The data, however, is heavily skewed towards riding Goofy. As you can imagine, riding switch is harder and less intuitive, your body wants to have things flipped. Therefore, when I normally ride switch, I fall a lot more frequently. Since the goal for the trip was to not fall, I didn't ride switch very often or for very long. I wasn't sure how to indicate this seemlessly into the rest of the visualization, so I left this aspect out for the sake of clarity.

The flair colors match the run colors used at resorts, except for black, which indicates Difficult runs (green circle = easy, blue square = intermediate). By coloring the main lines black for that high contrast but making them utterly devoid of actual data themselves, I thought it wouldn't be an issue. Please correct me if I'm mistaken and you interpreted the visualization as me riding predominantly black diamonds.

And then of course, there are fun aspects to every fall (moguls, jumps, whether I rolled/flipped when I fell) that I wanted to include because it characterizes the fall itself. And it would be useful data to give the doc if any of the falls exacerbated my injury. I hope that by including these details in the flair design themselves, it would take the viewer along for the ride, so to speak, as they visually followed the flair from the main line to the end.

Celestial Connections

For February's data art project, I recorded everyone I talked with, the medium of communication (in person, zoom, chat [via messenger, text, DMs, whatsapp, etc], or phone call), and roughly how long we chatted/how many messages were sent relative to all the other conversations that day.

I was looking for a way to visualize this when I spotted the celestial chart hanging above my bed (yes, I'm basic), and decided I wanted to recreate it.

DataArt_Featured.png

Data Encoding:

  • Hemisphere (left/right map): Casual conversation or work-related

  • Day of the Week: Section of the sky map

  • Person: Star Shape

  • Medium of Communication: Star's Glow, and if I connected with people through multiple mediums (e.g. chat and in person), then the glow would have both/all the corresponding colors.

  • Group chat/zoom: Dashed Line

  • Consecutive days of interaction: Dash-Dot Line

  • In-Person Group: Solid Line

  • Duration of interaction: Location from the center

celestialsketch1.jpg
celestialsketch2.jpg
Figuring out what aspects of the celestial chart I wanted to map all the different data to.

I think the the biggest thing that jumps out is that I have casual conversations more regularly throughout the week, while my work-related interactions are rather day-dependent (e.g. I teach both class and lab on Wednesday). And some people I interacted with every day for the entire week (like my roommates).
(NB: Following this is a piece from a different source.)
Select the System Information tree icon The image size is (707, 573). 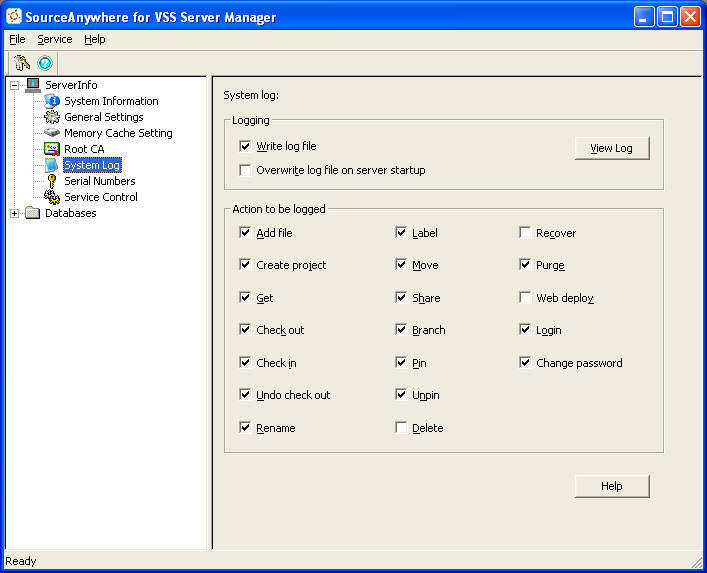coord(52,101)
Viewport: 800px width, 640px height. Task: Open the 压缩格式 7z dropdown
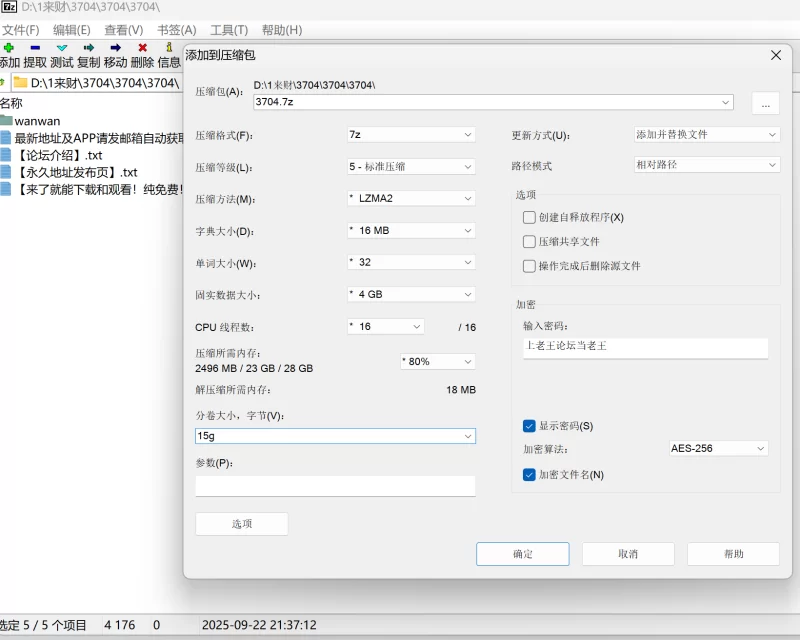tap(410, 135)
I wanted to get that "constellation" effect in the night sky, and to do that I needed lines. I decided to visually group chats, consecutive days of communication, and if I saw more than one person in-person (kind of rare in the early years of covid). My roommates were the only one to fit that requirement, haha.
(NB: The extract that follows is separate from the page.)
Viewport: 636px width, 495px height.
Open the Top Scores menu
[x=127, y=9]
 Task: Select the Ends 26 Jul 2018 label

The only constructive feedback I got was that the "Medium of Interaction" legend might suggest placement is also encoded, rather than only color. Given that I was just simulating a piece on the original celestial chart, I hadn't thought about that, but something to keep in mind going forward. This piece was fun to make, and sketching it out to determine the encoding definitely took the longest of the three projects so far, which makes complete and utter sense as it's the most complicated thus far.